Aumento de vagas no sistema de cotas
O Senado deve votar em agosto projeto que reserva 50% das vagas das instituições federais para alunos que estudaram somente em escolas públicas. Estima-se que o número de vagas existentes nas 59 universidades federais é 244.263. Caso aprovado, o projeto destinará 122.132 cadeiras para os cotistas - hoje esse número chega a 52 mil vagas.
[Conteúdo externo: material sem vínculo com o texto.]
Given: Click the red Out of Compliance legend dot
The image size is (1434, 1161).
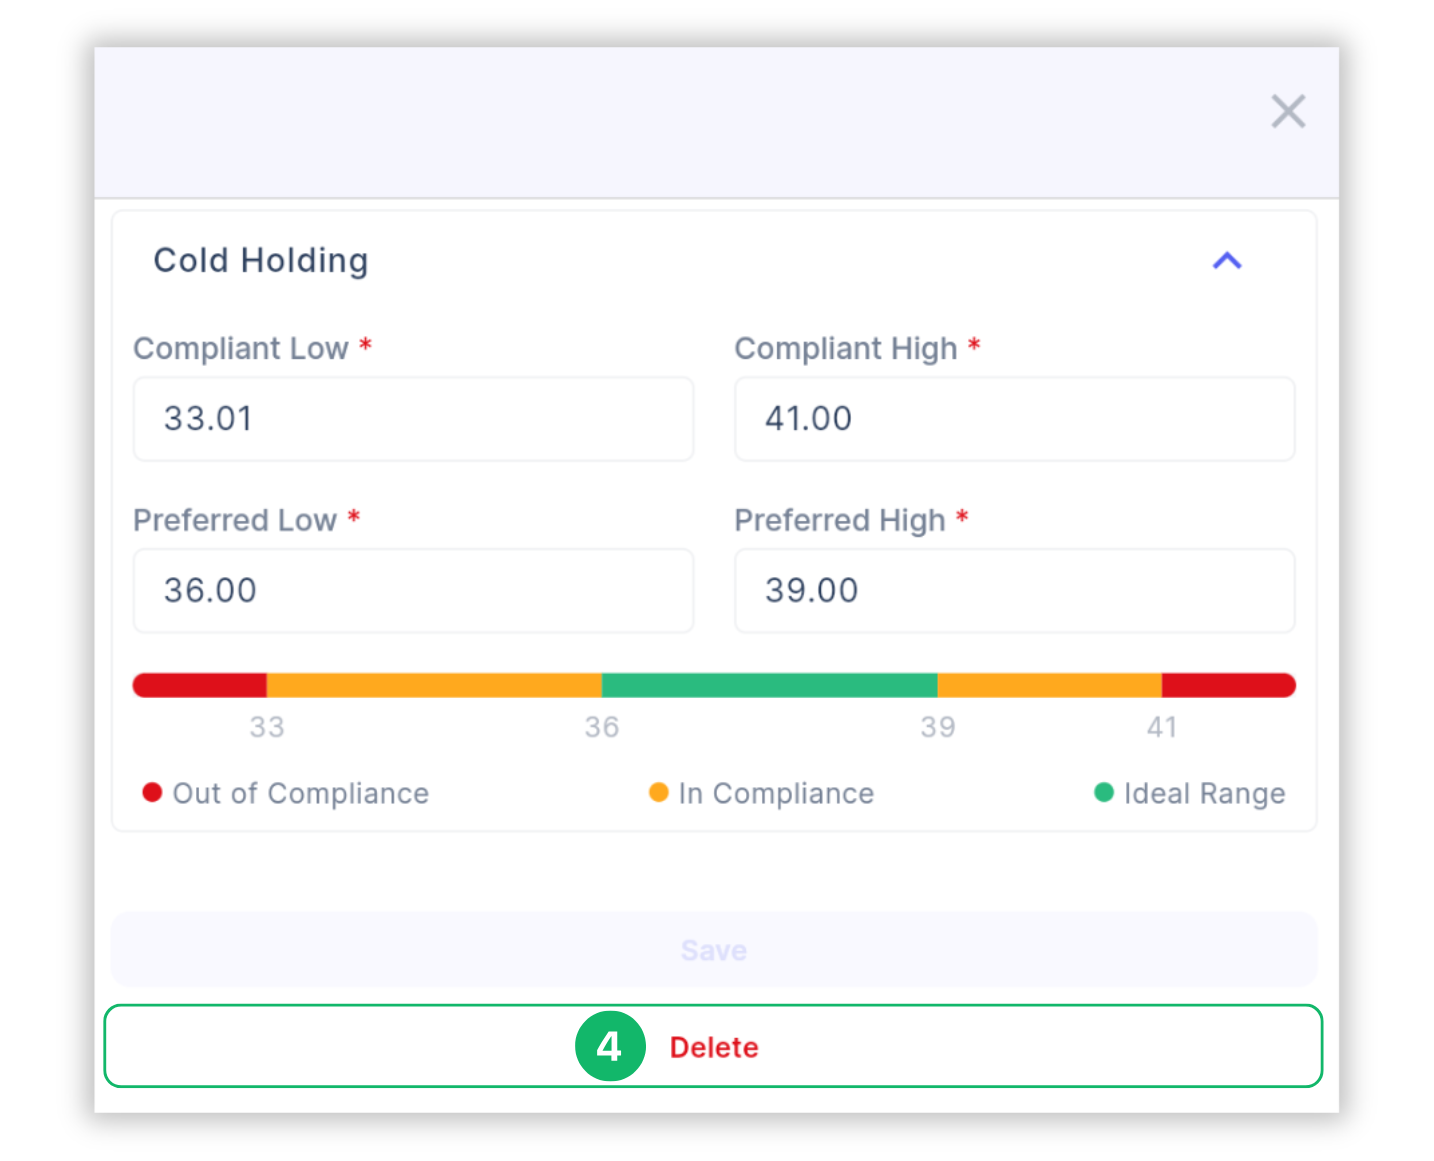Looking at the screenshot, I should pyautogui.click(x=152, y=793).

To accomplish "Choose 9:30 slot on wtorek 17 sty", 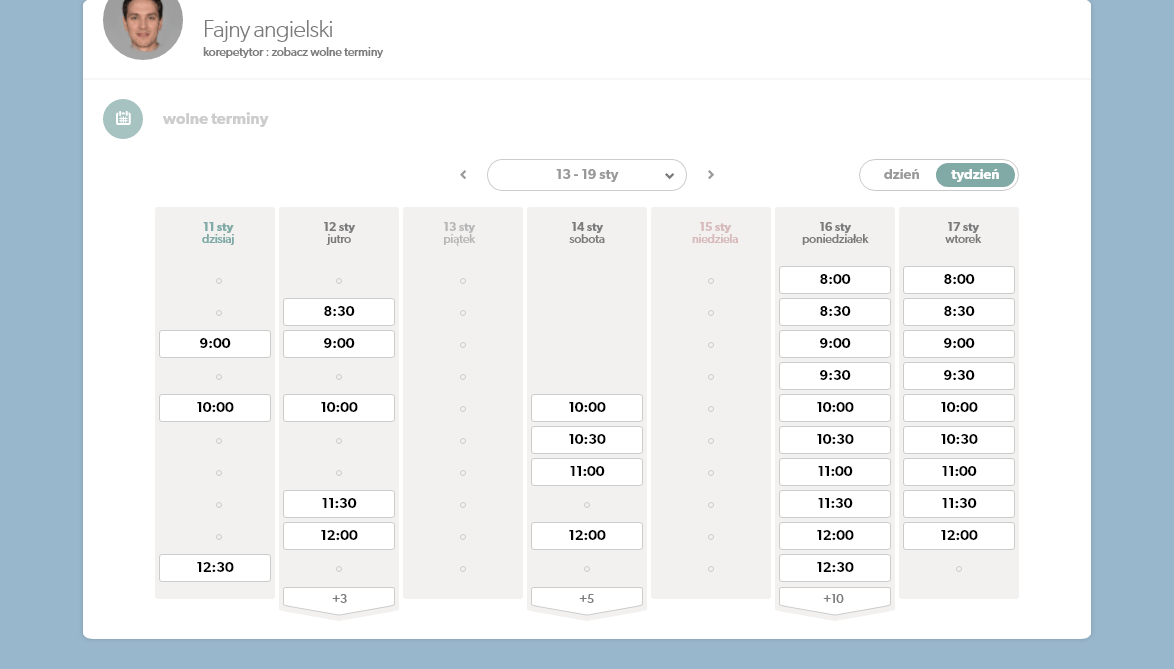I will coord(958,375).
O texto em análise no Senado define critérios étnico-raciais e sociais para o preenchimento das vagas. Pelo critério social, 25% deverá ser ocupada por estudantes cujas famílias tenham renda per capita igual ou inferior a um salário mínimo e meio (R$ 933). Mas a prioridade é do critério étnico-racial. Ou seja, o projeto determina que todas as vagas devem ser destinadas primeiramente a estudantes negros, pardos ou índios que frequentaram escolas públicas. Ainda conforme o projeto, sobrando vagas após a aplicação do critério étnico-racial, elas serão ocupadas por estudantes brancos e amarelos vindos do ensino médio público.
O governo federal já declarou que apoia as mudanças, porém, anunciou que vai vetar o artigo que libera os cotistas de prestarem o vestibular e ingressarem no ensino superior pelas médias das notas no ensino médio. Também anunciou que dará um prazo de quatro anos para as instituições se adequarem.
A aplicação das cotas nas universidades sempre foi alvo de polêmica e as propostas de mudanças devem ser alvo de debates pela imprensa e pela sociedade. O tema é complexo. Especialistas já se posicionaram dizendo que mais simples seria o uso apenas da cota social, levando em conta o poder aquisitivo do aluno, sem o critério da raça - mesmo porque, o texto não prevê cotas raciais para alunos de escolas particulares. Contrários ao sistema justificam que as cotas acabam gerando conflitos raciais.
Do outro lado, os argumentos também são fortes e dizem respeito principalmente a uma reparação histórica e social, pois a maior parte dos negros, no Brasil, não tiveram as mesmas oportunidades que os brancos. A escravidão influenciou gerações e a educação é uma forma importante de mudar essa realidade.